**Work task**
Nothing besides a number belongs in the answer, which is how many lines of the listing contain the string "Check".

**Excerpted data**
-.-.-

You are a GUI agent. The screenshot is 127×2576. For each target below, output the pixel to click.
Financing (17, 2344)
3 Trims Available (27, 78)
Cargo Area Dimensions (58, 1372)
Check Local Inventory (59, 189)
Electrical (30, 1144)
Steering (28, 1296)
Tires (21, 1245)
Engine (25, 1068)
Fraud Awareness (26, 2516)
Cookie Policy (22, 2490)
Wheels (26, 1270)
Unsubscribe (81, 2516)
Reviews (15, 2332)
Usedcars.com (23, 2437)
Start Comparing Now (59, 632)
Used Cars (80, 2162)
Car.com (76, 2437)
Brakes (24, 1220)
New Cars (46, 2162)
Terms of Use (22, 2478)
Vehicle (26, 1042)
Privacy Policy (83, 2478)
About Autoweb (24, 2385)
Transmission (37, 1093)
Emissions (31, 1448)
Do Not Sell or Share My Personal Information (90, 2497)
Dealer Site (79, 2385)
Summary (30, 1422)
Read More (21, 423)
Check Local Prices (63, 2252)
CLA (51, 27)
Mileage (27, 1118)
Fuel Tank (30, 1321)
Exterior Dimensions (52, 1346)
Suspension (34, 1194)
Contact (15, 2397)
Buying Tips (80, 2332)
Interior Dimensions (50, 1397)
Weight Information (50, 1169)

-.-.-

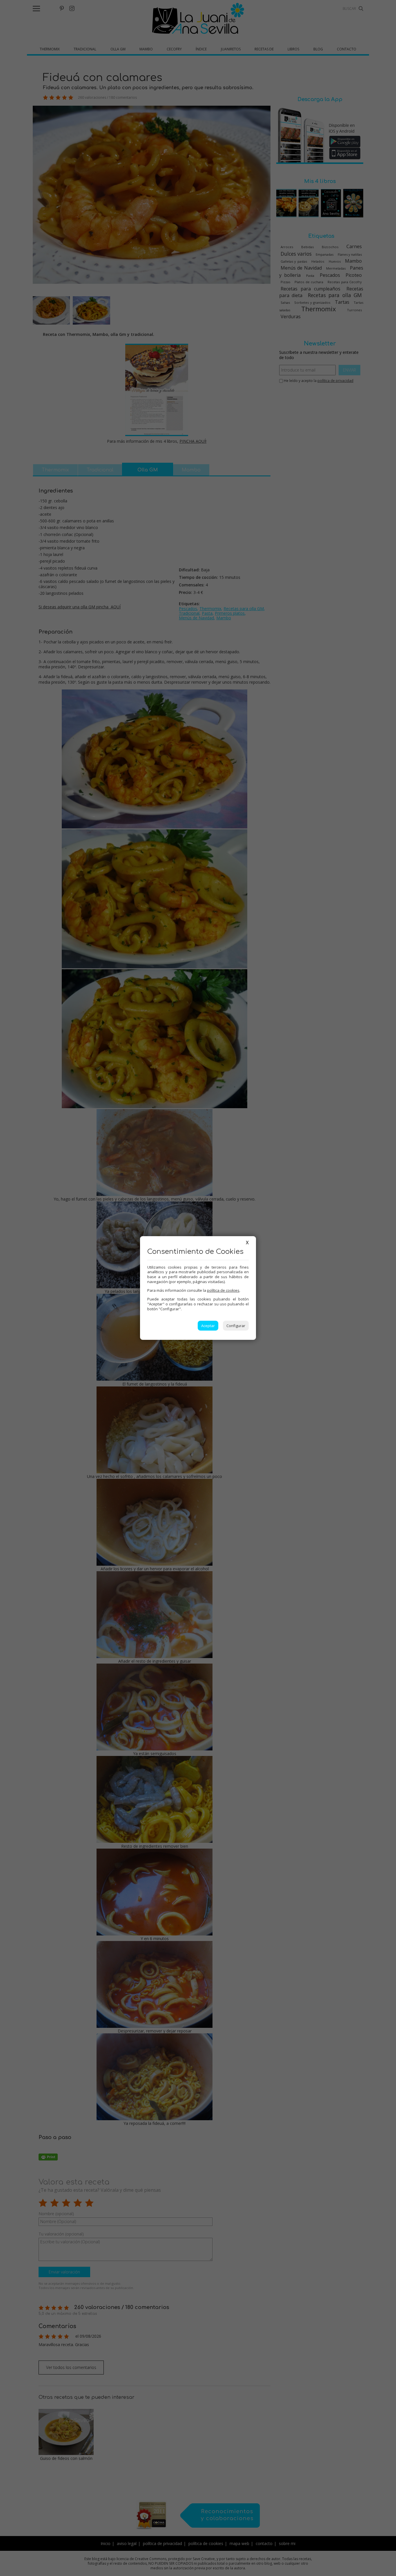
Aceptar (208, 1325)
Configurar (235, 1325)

-.-.-

**Exercise answer**
2